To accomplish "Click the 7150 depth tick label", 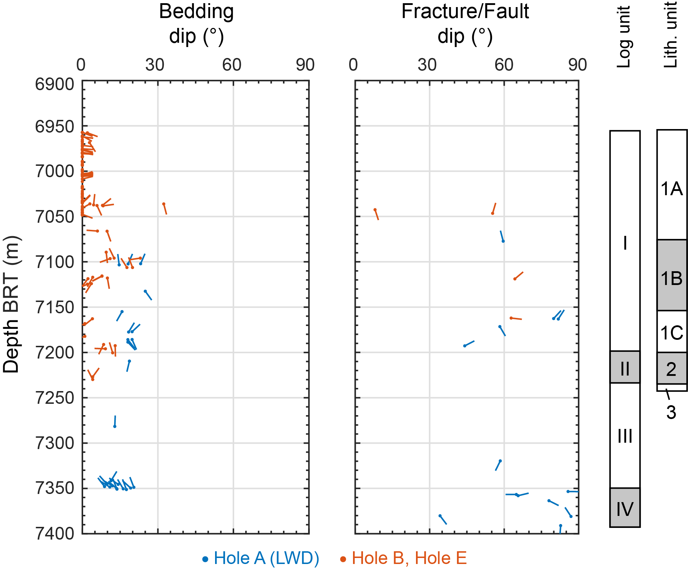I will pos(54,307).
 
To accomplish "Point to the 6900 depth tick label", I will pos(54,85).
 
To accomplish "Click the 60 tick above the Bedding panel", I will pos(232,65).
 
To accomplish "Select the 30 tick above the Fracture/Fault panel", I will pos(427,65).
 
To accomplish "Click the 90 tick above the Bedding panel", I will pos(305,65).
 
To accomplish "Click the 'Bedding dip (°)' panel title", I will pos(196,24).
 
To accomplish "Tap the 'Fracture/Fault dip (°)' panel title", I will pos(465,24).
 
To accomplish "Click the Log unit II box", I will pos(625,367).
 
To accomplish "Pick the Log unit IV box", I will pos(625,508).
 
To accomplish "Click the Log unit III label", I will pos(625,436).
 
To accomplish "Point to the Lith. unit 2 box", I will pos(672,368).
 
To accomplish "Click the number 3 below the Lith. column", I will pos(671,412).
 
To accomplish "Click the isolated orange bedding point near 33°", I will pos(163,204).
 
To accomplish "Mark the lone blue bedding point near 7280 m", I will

****************

• [Exercise objective]: Extract each line of the material that contains the string "Fracture".

• [Written response]:
To accomplish "Select the 30 tick above the Fracture/Fault panel", I will pos(427,65).
To accomplish "Tap the 'Fracture/Fault dip (°)' panel title", I will pos(465,24).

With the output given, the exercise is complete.